By Alois Vinga
THE banking sector posted a profit of ZWL503, 13 billion on the back of sound regulatory supervision in the year 2022, Reserve Bank of Zimbabwe (RBZ) latest quarterly report has revealed.
The quarterly report for the period ending December 31 2022 shows that banking institutions realised significant profits during the period.
“All banking institutions were profitable during the period under review, with aggregate profit of $503, 13 billion, a notable increase from $59.29 billion reported in the corresponding period in 2021,” the report said.
The report observed that the growth in the banking sector income largely emanated from non-interest income (NII), which constituted 68 % of total income as at 31 December 2022, up from 54% reported in the corresponding period in 2021.
“The total NII mainly consists of revaluation gains from investment properties (62,88%), fees and commissions (29,15%) and translation gains on foreign currency denominated assets (7,98%),” the report said.
Total banking sector deposits amounted to $2, 29 trillion as at 31 December 2022 from $1, 91 trillion reported as at 30 September 2022 attributable to revaluation of foreign currency denominated deposits.
A total 18 out of 19 operating banking institutions reported prudential liquidity ratios which were above the minimum regulatory requirement of 30%.
The portfolio quality of the sector remained strong as measured by the nonperforming loans (NPLs) to total loans ratio of 1, 58% as at 31 December 2022, against the generally acceptable international threshold of 5%.

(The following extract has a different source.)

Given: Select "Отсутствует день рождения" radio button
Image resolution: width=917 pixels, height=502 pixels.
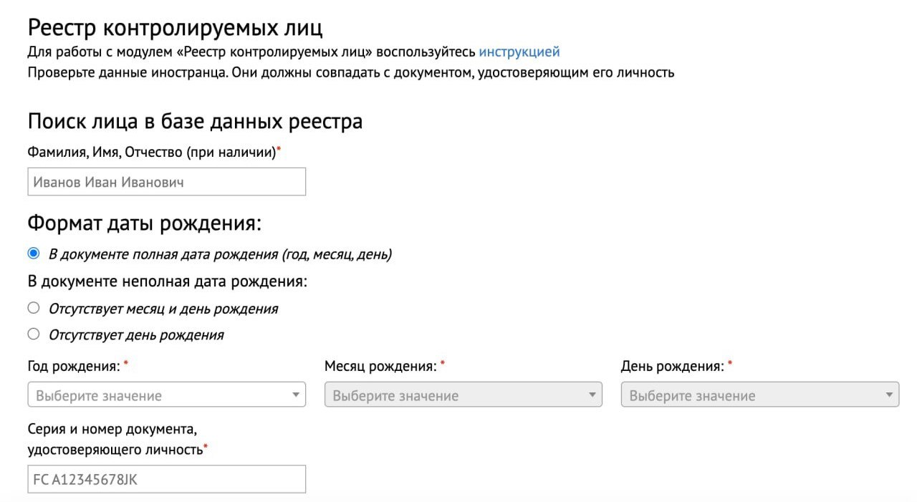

The low NPL ratio is partly reflective of sound credit risk management systems, intensified loan collections efforts and strong internal controls by banking institutions.
“In the outlook period, the macro economy is expected to remain stable in view of the projected lower inflation supplemented by sound monetary and fiscal policies.
“The banking sector will continue to support the economy through lending to the productive sectors and funding the requirements of the economy,” the report added.